What we’re aiming for is an understanding of how a star’s rotation rate factors into the formation of planetary systems around it. And things aren’t nearly as clearcut as they might seem — nobody is arguing that fast-spinning stars can’t develop planets. Indeed, Rebull says that a slow spinner may simply take more time than other stars to clear out its disk and begin planet formation.
The exoplanets we’ve learned about so far all circle slowly turning stars; our own Sun rotates once every 28 days, a relatively sedate pace. Finding planets around stars that rotate more quickly is thus key to understanding how rotation and planet formation are intertwined in young stars. That leaves plenty of work for the next generation of space and ground-based telescopes.
The paper is Rebull, Stauffer, Megeath et al., “A Correlation between Pre-Main-Sequence Stellar Rotation Rates and IRAC Excesses in Orion,” Astrophysical Journal 646 (20 July 2006), pp. 297 ff., available online.
“The exoplanets we’ve learned about so far all circle slowly turning stars; our own Sun rotates once every 28 days, a relatively sedate pace. Finding planets around stars that rotate more quickly is thus key to understanding how rotation and planet formation are intertwined in young stars. That leaves plenty of work for the next generation of space and ground-based telescopes.”
Isn’t that simply observational bias? They would have broadened spectral lines and would be excluded from most radial velocity surveys.
Of course COROT and Kepler will use the transit method so they should find these planets if they exist.
Struve pointed out years ago that some stars rotate slow, while heavier stars are fast rotators. For years people felt there had to be a connection between slow stars and planet formation, a holdover from Laplace’s original theory, and the magnetic braking concept has been around since the early 50s. But I’d really like to see figures backing it up theoretically and observationally. Measuring the magnetic fields of T-Tauri stars has been rather tricky, so it’d be good to see more data. I wonder if the Square Kilometre array will allow more detail to be teased out of the data.
Re the observational bias point above, the answer is yes — we’re limited by existing radial velocity methods and need new tools to study what happens around faster rotating stars.
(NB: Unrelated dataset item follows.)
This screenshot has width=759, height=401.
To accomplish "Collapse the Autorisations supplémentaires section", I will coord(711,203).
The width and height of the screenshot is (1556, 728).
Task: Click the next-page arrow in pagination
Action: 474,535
I suspect our notions of planet formation are in for more than a few surprises as we learn more about the rotation issue.
Title: A Possible Stellar Metallic Enhancement in Post-T Tauri Stars by a Planetesimal Bombardment
Authors: O.C. Winter, R. de la Reza, R.C. Domingos, L.A.G. Boldrin, C. Chavero
(Submitted on 23 Apr 2007)
Abstract: The photospheres of stars hosting planets have larger metallicity than stars lacking planets. In the present work we study the possibility of an earlier metal enrichment of the photospheres by means of impacting planetesimals during the first 20-30Myr. Here we explore this contamination process by simulating the interactions of an inward migrating planet with a disc of planetesimal interior to its orbit. The results show the percentage of planetesimals that fall on the star. We identified the dependence of the planet’s eccentricity ($e_p$) and time scale of migration ($\tau$) on the rate of infalling planetesimals. For very fast migrations ($\tau=10^2$yr and $\tau=10^3$yr) there is no capture in mean motion resonances, independently of the value of $e_p$. Then, due to the planet’s migration the planetesimals suffer close approaches with the planet and more than 80% of them are ejected from the system. For slow migrations ($\tau=10^5$yr and $\tau=10^6$yr) the percentage of collisions with the planet decrease with the increase of the planet’s eccentricity. For $e_p=0$ and $e_p=0.1$ most of the planetesimals were captured in the 2:1 resonance and more than 65% of them collided with the star. Whereas migration of a Jupiter mass planet to very short pericentric distances requires unrealistic high disc masses, these requirements are much smaller for smaller migrating planets. Our simulations for a slowly migrating 0.1 $M_{\rm Jupiter}$ planet, even demanding a possible primitive disc three times more massive than a primitive solar nebula, produces maximum [Fe/H] enrichments of the order of 0.18 dex. These calculations open possibilities to explain hot Jupiters exoplanets metallicities.
Comments:
Accepted for publication by Monthly Notices of the Royal Astronomical Society
Subjects:
Astrophysics (astro-ph)
Cite as:
arXiv:0704.2997v1 [astro-ph]
Submission history
From: Othon Cabo Winter [view email]
[v1] Mon, 23 Apr 2007 13:10:36 GMT (174kb)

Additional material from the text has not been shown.